The Duchesse appealed to the saints. "It is true, I have always known that men were idiots, but I did think that in you, child, resided what little sense there is in the family.... And you refused—you refused! You, to whom she is to give an heir in December, refused her first request!" More to the same effect was proceeding from the Dowager when her grandson, who had made no attempt to defend himself, suddenly got up.

"I have been worse than a fool, I have been a brute," he said. He was rather white. "Forgive me if I go to her now." And waiting neither for further admonitions nor even for permission he hurriedly kissed her hand and left the room.

So Horatia had not read more than four pages of "Locke on the Human Understanding" (which she was finding, if not consoling, at least astringent against tears) when she heard his knock. Upborne, probably, by the philosopher (for it was the last thing that she wanted to do), she rose, unlocked the door in silence, and returning to her place without so much as looking at the intruder, stood there, one hand on the marble mantelshelf.
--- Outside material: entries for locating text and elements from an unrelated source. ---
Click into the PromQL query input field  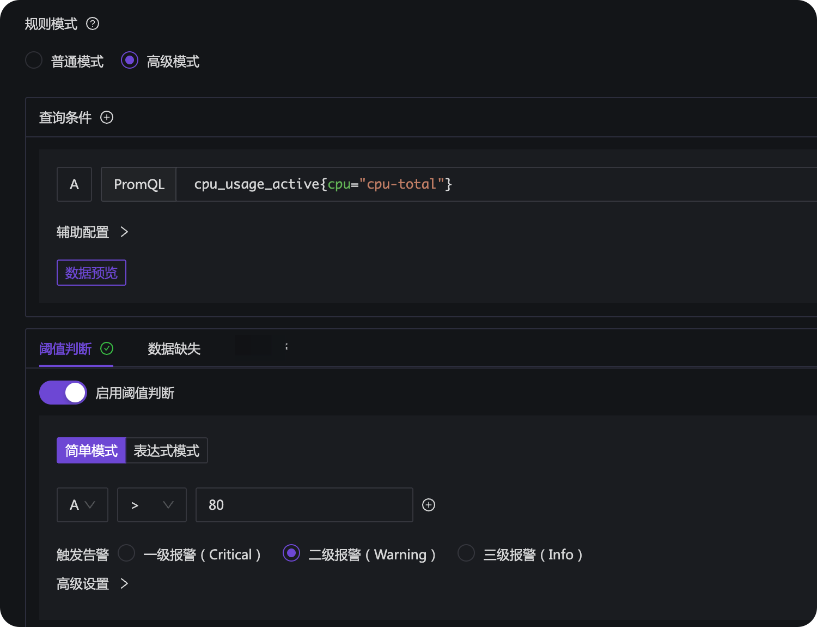point(490,184)
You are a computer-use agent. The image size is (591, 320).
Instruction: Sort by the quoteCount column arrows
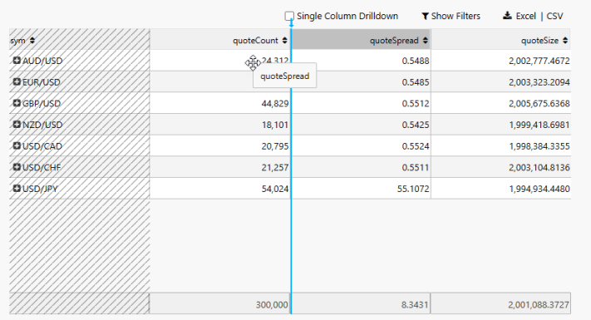(x=284, y=41)
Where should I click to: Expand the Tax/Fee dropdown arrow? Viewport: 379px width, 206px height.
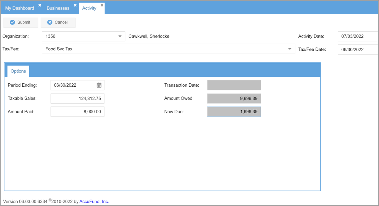coord(290,49)
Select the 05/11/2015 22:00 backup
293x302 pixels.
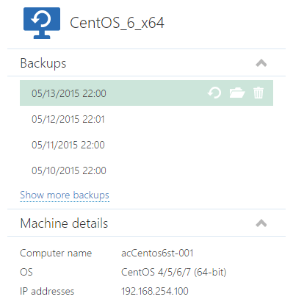[146, 145]
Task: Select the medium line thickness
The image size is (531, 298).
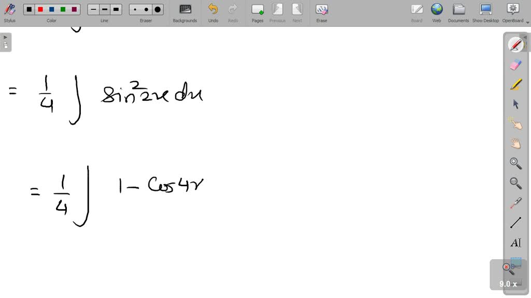Action: [x=104, y=9]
But Armand too came without a word to her side, and just when—still not turning or looking at him—she imagined that he was going to speak, perhaps to try to take her in his arms, he dropped on one knee, and taking a fold of her négligé put it silently to his lips.

CHAPTER IX

(1)

In one of the enormous rooms of her château of St. Clair, which not even her taste could make other than oppressive, Laurence-Héloïse de Vigerie sat waiting for her carriage. The apartment, with its six great windows, its consoles of alabaster, its porphyry vases and chandelier of rock-crystal, still kept its air of pomp from the time of Louvois, unsubdued by flowers or books. Even Madame de Vigerie herself had an air of being in perpetual warfare with her stiff surroundings, an appearance of being at this moment, in her pelisse of lemon-yellow silk and her delicate white jacconet gown, something rather incongruous and sylphlike shut up by mistake in a monument.

Sitting near one of the great porphyry vases she looked impatiently at the clock—monumental also—she tapped with her little foot in its lilac cashmere boot; finally she took a rose out of a jardinière and began to twirl it round and round. In a moment or two her lips parted in a smile. The scent of the rose reminded her of something.

This time last summer, chance having kept her late in Paris, some of these very roses had been sent by her command from St. Clair. Armand de la Roche-Guyon had been with her when, somewhat faded, they had arrived, and he had asked for one. And she remembered how, afterwards, with the fragrance of the dying roses round her, she had pondered for a little time whether she would marry Armand if he asked her—a contingency obviously likely to occur any day. She had his measure by heart; she knew his fickleness, was perfectly aware that he was the slave of caprice (his own or another's), but she knew, too, that he always came back to her in the end. For her, with her connections, wealth and position, it was no great match, perhaps, the younger son of an impoverished though very ancient house. Yet sometimes ... Well, she had never had to make up her mind!

And, after all, he had fallen under the sway of an empire stronger, momentarily, than hers. He had not come back to her! The news of his English marriage had struck her, it is true, as an affront, but she was persuaded that it was more of a wound to her pride than to her heart. And he would have been so much trouble to keep!